Putting forward his case for the establishment of a beneficial ownership register in Barbados, Symmonds pointed out that the Corporate Registry “had a lot of work to do” and not enough resources to do all that is required with the collection and sharing of beneficial ownership information.
Noting that Government should be prepared to “hold up the mirror and scrutinise” itself, Symmonds said in addition to limited human resources there was “the issue of efficiency, the issue of the speed with which we do business, the issue of economy of cost, not only for you in the private sector, but for us in Government, and the issue of economy of effort on both sides, an absolutely critical matter that we have to confront”.
“I want to say to you candidly that it cannot be business as usual, and for a number of very good reasons,” said the minister.
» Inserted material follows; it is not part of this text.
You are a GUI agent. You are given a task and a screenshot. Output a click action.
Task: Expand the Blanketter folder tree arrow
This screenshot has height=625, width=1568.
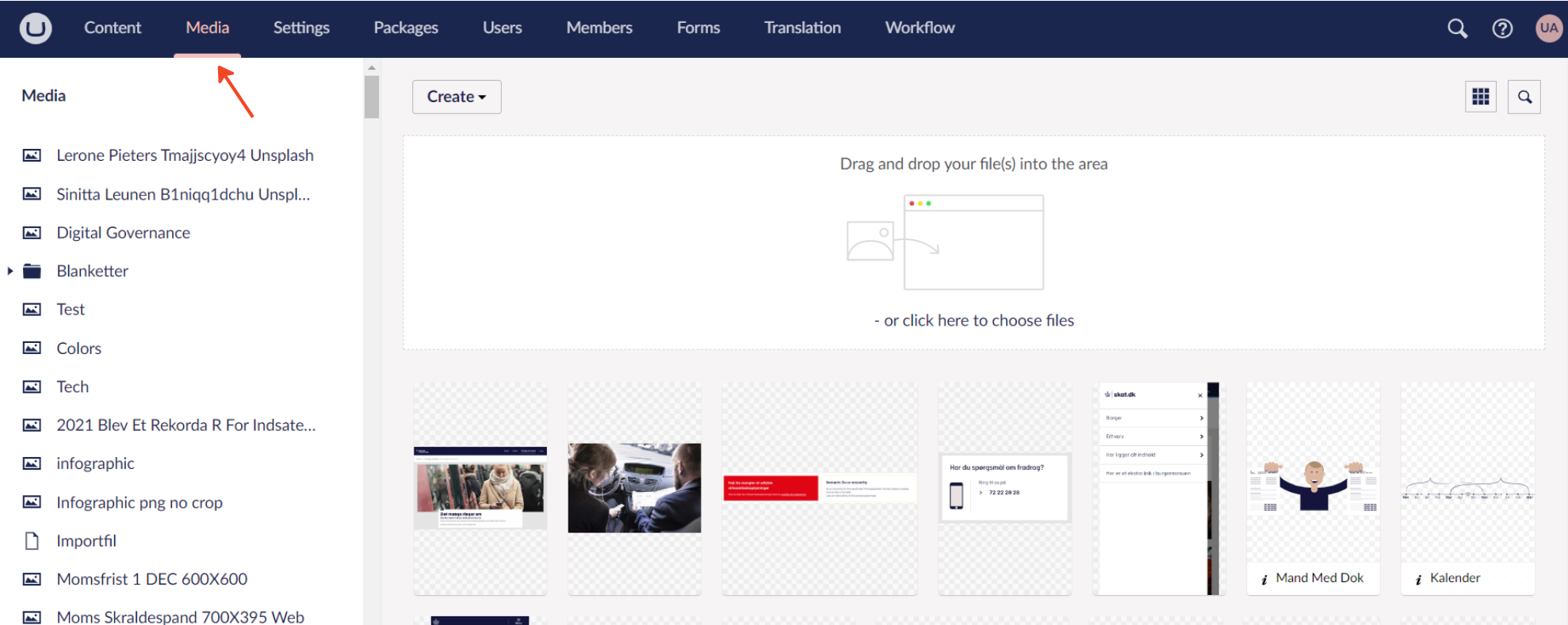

The Companies Act currently requires that beneficial ownership information be held by the company’s registered office. The Corporate Affairs Registry has the task of pursuing the companies for the beneficial ownership information, carrying out the necessary risk rating exercise and deploying supervisory mechanisms based on the level of risk found.
However, indicating that there were some 40,000 firms on the register in Barbados, many of which had “a plurality of companies”, he said this meant there would be “myriad locations” where there is beneficial ownership information being held.
“Now, the Financial Action Task Force, the OECD, the EU, everybody has come to an agreement that beneficial ownership information is absolutely critical if we are going to be seen as a jurisdiction that is seriously doing financial services business,” said Symmonds.
Pointing out that Barbados was doing the collection of beneficial ownership information the same way for the past quarter century, Symmonds said establishing a dedicated beneficial ownership registry would result in more accurate and timely collection of the information noting that failure to do this could result in a penalty for non-compliance.
Cabinet has already accepted and agreed on the policy paper for the establishment of a beneficial ownership registry. This type of registry will require legislation for its establishment and to ensure protection of information.
Symmonds said having this in place meant that the Corporate Affairs Registry would be “freed up from some of the administrative burden that it now has to deal with and is able to deal with some of the other things that we all know we wanted to be able to do.”